I think we all need to acknowledge, at this point in the pandemic, that we all have been and still are being scarred by this experience. We have all sustained losses – of freedom and connection. Whole chunks of our lives have been ripped up, pulled apart, dismantled and need to be stitched together again. Then the fabric of life has been ripped apart by the huge loss of now 800,000 Americans and __world-wide, people we love dearly, and strangers whose loss shakes us at some level. We will bear the marks of this experience in our hearts and souls for a while, probably forever. Somehow, there is a certain relief in just admitting that.
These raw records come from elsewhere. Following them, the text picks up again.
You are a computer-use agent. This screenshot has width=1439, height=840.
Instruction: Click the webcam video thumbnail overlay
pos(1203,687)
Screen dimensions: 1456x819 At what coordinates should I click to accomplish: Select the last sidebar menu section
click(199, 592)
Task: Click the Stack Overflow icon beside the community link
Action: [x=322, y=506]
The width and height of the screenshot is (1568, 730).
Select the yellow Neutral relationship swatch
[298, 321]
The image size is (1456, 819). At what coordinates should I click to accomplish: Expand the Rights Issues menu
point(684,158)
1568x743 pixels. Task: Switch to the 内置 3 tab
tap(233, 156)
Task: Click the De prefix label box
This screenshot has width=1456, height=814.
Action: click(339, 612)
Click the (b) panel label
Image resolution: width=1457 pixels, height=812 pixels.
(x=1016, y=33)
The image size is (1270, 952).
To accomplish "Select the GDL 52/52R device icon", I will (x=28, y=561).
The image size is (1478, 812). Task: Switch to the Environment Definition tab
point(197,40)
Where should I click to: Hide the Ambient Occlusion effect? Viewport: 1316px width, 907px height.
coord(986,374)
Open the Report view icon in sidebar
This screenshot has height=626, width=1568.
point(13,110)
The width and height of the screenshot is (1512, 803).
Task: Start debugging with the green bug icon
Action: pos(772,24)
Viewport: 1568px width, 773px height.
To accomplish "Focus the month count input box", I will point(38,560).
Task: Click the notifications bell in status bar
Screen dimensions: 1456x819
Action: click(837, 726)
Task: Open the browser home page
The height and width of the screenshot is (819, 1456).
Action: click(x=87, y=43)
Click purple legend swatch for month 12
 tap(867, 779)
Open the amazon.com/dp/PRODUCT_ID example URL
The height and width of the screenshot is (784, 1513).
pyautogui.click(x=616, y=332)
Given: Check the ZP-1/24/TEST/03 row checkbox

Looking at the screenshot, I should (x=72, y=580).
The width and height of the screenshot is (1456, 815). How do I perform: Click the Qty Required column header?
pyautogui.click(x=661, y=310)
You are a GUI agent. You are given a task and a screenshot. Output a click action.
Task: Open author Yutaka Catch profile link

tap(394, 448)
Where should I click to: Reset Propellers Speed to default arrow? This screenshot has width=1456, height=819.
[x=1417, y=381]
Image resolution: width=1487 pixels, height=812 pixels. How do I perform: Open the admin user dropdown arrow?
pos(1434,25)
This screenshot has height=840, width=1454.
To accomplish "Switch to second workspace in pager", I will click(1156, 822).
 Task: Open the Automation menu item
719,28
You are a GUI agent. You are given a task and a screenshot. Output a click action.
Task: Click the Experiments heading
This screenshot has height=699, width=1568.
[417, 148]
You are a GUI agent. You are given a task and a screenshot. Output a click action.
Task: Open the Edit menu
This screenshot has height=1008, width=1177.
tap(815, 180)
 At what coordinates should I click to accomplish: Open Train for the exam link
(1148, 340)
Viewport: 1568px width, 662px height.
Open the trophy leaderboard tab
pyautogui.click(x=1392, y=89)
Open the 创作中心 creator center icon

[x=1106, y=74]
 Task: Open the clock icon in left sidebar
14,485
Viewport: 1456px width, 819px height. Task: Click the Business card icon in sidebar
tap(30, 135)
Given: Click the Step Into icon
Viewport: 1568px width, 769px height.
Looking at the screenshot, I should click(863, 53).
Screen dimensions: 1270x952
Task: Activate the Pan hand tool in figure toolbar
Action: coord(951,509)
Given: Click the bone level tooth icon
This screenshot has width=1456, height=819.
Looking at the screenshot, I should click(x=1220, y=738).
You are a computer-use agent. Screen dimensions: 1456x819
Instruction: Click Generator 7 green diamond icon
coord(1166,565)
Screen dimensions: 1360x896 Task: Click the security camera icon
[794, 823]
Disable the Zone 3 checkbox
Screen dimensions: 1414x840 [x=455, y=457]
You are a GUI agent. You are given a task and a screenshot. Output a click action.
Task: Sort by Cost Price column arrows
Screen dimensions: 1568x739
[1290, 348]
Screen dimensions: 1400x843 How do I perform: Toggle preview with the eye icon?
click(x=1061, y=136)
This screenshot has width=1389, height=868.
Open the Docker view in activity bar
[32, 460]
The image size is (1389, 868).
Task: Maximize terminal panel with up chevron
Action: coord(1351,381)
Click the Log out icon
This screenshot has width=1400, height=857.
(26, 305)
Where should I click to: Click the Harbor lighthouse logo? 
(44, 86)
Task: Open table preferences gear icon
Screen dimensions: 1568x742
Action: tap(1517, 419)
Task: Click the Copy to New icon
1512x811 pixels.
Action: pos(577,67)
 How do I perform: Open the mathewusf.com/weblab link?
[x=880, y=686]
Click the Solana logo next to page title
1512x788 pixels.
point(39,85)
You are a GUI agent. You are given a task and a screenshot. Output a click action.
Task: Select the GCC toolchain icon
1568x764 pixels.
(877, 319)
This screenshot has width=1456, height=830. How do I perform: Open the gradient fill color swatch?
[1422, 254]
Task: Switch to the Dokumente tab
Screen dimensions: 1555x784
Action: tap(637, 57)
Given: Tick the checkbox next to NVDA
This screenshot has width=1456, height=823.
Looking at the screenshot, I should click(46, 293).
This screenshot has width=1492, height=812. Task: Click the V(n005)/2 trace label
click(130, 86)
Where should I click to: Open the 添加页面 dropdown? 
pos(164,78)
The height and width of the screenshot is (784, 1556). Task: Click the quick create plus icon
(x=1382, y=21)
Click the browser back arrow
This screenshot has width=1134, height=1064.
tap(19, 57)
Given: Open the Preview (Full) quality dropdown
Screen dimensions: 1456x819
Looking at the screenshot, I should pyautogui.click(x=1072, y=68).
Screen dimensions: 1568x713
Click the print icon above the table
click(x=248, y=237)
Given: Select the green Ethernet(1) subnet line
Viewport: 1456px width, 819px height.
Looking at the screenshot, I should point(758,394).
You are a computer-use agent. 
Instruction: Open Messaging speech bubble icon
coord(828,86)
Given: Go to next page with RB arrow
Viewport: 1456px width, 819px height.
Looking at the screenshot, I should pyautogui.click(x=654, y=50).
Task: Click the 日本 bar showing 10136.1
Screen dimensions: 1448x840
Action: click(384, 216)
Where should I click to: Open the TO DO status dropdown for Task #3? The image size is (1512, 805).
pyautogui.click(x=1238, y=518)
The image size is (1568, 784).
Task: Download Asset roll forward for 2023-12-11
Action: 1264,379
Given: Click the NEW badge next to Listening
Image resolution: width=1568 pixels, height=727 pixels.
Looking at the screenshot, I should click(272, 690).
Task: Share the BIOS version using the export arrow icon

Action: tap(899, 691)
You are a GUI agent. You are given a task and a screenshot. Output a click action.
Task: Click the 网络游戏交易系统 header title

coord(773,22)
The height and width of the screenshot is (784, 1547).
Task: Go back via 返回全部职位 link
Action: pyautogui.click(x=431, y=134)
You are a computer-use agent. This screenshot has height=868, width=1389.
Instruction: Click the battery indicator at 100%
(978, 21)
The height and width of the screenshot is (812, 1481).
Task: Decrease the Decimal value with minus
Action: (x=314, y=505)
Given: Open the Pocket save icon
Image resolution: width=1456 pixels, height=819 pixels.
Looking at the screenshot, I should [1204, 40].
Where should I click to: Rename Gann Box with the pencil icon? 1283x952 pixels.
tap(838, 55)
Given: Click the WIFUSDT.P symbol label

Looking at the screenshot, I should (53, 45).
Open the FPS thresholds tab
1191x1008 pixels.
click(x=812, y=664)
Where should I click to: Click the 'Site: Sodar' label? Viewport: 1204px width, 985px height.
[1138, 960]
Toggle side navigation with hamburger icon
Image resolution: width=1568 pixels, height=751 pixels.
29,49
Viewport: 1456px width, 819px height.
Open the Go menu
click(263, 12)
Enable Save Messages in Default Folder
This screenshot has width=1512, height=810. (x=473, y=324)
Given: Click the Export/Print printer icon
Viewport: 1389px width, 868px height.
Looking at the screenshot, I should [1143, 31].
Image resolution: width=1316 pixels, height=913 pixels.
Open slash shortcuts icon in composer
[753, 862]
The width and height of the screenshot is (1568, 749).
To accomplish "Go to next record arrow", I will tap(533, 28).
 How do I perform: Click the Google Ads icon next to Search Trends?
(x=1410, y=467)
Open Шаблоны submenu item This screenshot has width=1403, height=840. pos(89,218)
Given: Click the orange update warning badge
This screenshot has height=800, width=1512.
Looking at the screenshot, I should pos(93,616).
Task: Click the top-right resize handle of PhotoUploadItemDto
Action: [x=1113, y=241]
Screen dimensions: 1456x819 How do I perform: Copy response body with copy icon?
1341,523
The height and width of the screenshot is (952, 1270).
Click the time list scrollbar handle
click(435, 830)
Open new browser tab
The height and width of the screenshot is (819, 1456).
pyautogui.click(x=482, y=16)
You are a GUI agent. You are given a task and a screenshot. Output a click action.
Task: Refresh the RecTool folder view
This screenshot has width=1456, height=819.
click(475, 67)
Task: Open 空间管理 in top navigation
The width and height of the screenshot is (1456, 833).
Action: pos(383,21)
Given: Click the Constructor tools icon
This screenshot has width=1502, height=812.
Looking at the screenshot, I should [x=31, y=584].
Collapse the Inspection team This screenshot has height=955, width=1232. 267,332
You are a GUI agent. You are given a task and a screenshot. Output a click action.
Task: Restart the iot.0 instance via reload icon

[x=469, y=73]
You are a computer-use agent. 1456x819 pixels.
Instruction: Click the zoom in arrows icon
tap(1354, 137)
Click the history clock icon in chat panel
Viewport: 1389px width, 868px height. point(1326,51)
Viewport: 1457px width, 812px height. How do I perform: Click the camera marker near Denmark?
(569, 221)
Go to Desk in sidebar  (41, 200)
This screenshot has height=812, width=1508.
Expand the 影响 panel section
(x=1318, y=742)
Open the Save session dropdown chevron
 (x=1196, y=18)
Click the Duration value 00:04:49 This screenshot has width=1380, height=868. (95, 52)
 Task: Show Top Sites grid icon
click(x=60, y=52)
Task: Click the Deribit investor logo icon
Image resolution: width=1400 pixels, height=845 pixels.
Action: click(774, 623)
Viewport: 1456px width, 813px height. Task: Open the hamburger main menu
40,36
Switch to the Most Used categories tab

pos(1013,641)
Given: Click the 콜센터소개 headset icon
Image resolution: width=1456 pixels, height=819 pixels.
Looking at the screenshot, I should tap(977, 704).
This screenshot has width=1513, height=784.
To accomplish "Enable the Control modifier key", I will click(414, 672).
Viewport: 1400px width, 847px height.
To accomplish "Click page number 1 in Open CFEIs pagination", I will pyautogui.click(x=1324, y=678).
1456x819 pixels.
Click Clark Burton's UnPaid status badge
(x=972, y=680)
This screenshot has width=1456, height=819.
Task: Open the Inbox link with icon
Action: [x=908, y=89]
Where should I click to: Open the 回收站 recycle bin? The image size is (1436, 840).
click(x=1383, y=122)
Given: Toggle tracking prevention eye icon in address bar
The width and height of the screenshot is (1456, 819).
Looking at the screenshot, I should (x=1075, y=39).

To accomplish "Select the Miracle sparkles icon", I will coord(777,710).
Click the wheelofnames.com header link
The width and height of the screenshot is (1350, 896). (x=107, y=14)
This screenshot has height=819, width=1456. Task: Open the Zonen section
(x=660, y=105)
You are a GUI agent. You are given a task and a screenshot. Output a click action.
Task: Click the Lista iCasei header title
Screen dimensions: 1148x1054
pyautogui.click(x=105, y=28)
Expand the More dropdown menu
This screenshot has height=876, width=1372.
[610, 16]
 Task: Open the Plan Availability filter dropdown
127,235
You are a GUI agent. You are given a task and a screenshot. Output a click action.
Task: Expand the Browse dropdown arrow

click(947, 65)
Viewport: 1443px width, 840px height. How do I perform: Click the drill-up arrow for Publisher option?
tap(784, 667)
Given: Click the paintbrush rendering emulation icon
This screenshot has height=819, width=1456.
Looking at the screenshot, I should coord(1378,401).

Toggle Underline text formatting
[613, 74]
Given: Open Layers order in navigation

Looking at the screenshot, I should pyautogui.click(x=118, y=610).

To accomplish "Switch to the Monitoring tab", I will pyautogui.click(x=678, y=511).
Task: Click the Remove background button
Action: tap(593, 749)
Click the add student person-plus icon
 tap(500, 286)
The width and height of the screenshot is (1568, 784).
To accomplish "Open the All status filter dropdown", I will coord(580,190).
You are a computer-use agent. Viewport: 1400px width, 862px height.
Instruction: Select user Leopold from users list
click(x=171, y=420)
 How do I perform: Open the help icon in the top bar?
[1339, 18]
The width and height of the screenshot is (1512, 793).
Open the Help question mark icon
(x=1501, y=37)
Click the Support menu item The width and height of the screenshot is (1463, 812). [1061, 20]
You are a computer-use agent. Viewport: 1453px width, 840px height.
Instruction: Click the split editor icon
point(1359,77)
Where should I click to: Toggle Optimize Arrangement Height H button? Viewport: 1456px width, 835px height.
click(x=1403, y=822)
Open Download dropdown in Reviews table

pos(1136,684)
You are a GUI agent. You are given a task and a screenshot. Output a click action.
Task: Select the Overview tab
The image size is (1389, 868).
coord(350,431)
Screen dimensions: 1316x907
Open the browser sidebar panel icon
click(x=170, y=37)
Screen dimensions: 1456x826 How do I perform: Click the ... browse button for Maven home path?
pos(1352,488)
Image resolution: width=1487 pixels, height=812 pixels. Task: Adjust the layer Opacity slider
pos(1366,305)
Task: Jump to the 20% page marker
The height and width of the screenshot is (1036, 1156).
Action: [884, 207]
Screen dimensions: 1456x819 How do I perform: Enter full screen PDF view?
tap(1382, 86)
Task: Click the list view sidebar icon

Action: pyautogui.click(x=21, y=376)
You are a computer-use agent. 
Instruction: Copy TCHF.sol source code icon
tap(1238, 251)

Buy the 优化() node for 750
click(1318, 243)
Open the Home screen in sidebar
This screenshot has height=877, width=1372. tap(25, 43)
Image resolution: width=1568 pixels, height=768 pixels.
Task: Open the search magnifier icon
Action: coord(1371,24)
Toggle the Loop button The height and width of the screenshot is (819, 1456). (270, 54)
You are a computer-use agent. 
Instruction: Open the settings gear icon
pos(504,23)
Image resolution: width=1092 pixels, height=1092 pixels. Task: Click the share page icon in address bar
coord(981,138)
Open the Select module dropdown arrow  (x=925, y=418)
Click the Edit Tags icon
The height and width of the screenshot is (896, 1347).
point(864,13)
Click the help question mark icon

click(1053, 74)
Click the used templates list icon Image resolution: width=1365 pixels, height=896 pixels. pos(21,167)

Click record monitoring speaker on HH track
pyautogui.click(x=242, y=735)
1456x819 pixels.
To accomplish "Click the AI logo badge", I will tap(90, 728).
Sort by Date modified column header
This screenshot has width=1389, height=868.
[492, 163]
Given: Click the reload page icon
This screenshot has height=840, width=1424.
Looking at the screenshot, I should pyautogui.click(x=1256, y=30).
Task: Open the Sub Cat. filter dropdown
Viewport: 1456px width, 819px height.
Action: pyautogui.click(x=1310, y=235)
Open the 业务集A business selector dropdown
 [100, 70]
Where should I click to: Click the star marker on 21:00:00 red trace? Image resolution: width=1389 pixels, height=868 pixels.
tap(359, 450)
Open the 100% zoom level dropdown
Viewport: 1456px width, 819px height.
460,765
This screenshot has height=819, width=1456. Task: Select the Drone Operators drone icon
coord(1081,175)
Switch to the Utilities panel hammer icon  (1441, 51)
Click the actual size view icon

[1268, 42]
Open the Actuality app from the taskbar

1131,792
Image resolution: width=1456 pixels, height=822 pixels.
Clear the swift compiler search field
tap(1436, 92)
When we take these masks off, finally, and see one another we’ll see the weariness in our eyes, the worry lines in our faces. But I hope we’ll also see the glimmers of light that some survivors have, the strength that only struggle brings and the marks of resilience. When I look back on that day when I fell, I don’t re-think it and worry about how I could have avoided it. It just happened. I feel grateful for the way our bodies have the capacity to heal, gratitude for all the people who helped me and utter wonder. Just wonder at having come this far.